### THE DATA
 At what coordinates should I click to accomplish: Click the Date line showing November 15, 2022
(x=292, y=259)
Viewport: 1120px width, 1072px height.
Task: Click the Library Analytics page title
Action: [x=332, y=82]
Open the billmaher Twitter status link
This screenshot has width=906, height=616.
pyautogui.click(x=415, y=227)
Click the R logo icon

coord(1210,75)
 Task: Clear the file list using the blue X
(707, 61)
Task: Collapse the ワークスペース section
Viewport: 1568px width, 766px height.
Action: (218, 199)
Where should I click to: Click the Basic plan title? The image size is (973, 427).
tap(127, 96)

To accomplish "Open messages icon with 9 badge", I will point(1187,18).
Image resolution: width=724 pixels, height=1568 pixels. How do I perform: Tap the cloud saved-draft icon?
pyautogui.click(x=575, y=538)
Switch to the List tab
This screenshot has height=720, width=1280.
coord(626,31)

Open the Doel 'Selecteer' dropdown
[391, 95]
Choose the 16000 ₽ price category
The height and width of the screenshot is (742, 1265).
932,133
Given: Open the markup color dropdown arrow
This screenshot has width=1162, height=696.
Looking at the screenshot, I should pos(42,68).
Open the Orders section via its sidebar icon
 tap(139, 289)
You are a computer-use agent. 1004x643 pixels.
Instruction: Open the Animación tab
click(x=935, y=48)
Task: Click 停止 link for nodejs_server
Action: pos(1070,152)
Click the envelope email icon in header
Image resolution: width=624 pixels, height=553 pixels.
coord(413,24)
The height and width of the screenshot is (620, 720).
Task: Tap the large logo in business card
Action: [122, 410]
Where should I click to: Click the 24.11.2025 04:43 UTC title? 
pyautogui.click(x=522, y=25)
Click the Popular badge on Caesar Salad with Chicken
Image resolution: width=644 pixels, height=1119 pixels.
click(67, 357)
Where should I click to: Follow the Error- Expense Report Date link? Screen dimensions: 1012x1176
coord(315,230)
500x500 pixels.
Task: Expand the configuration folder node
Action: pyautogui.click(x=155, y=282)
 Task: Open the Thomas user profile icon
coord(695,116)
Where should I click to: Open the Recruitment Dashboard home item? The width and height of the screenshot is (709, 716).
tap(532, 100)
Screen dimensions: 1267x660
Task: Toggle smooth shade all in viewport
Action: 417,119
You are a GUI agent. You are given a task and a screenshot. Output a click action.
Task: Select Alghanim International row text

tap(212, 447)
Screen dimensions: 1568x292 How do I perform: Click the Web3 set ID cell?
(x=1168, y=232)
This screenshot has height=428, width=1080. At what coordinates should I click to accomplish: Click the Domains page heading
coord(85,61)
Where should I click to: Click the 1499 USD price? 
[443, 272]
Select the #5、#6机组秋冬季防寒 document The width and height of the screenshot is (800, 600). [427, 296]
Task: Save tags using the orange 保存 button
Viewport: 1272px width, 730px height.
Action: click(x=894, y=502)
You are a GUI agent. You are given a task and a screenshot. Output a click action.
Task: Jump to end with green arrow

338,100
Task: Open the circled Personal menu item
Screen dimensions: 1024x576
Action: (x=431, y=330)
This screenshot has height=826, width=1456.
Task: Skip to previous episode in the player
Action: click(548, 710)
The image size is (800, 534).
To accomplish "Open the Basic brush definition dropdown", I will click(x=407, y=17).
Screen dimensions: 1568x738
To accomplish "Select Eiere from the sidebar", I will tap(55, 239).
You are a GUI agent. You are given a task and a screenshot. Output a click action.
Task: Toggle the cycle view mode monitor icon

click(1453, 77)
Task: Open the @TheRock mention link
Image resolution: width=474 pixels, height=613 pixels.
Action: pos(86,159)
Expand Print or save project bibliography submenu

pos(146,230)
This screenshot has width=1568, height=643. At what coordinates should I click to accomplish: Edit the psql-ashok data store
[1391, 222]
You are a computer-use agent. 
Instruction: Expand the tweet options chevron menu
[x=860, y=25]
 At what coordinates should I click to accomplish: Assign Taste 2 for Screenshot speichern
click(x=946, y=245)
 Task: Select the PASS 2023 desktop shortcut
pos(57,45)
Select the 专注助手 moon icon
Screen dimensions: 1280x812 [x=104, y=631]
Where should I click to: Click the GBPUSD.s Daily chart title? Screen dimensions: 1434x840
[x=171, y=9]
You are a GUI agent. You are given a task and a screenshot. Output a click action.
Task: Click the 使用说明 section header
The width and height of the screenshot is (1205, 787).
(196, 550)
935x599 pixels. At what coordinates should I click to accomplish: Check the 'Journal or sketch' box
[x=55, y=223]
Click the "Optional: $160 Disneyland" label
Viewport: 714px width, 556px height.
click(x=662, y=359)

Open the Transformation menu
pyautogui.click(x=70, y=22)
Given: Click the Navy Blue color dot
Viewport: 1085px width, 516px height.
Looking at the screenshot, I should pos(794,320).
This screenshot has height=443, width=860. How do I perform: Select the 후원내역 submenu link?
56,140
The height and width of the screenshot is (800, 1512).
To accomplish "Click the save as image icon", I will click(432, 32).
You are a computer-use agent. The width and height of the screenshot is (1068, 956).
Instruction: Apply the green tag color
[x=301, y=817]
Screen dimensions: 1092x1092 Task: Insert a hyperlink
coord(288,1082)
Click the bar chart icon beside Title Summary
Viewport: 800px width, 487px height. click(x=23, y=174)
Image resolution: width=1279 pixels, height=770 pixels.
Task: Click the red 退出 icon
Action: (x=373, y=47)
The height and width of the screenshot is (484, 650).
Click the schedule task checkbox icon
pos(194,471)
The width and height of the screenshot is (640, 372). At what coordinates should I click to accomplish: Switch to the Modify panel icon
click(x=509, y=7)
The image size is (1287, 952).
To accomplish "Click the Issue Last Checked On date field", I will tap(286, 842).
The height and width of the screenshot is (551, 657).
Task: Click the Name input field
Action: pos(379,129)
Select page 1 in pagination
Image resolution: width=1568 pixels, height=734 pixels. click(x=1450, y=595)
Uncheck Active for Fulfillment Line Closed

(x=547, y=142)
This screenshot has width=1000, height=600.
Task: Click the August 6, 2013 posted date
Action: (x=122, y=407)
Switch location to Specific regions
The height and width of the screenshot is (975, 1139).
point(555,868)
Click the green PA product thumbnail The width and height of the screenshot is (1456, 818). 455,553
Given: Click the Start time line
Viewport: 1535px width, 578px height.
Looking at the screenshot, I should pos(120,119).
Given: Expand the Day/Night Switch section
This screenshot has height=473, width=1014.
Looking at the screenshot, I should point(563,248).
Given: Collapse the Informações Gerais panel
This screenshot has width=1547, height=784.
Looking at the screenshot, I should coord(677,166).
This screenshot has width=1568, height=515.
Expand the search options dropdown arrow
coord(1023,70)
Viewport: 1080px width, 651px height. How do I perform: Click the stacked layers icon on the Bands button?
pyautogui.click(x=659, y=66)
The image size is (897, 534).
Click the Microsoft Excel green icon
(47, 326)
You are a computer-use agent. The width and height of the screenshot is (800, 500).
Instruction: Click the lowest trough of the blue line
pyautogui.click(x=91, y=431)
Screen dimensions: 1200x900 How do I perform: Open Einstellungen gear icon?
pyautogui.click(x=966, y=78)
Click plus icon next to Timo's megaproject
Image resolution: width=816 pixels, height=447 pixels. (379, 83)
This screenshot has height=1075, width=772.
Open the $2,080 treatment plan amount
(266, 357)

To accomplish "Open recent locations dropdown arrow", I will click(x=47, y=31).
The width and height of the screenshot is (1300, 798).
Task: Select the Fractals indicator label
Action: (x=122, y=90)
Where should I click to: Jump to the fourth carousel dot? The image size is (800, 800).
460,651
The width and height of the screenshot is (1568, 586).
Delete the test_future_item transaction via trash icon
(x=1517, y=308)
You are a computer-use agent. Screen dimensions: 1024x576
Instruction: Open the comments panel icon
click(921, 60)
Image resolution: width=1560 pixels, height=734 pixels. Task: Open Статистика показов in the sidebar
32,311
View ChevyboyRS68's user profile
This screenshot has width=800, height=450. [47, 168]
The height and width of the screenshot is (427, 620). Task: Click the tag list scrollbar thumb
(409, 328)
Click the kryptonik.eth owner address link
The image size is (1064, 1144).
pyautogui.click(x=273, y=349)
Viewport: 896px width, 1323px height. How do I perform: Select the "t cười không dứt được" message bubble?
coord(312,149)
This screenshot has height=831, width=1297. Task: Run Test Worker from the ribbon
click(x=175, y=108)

### ABOUT THIS TASK
Pull each line containing "badge" from the records.

### EXPECTED ANSWER
To accomplish "Open messages icon with 9 badge", I will point(1187,18).
Click the Popular badge on Caesar Salad with Chicken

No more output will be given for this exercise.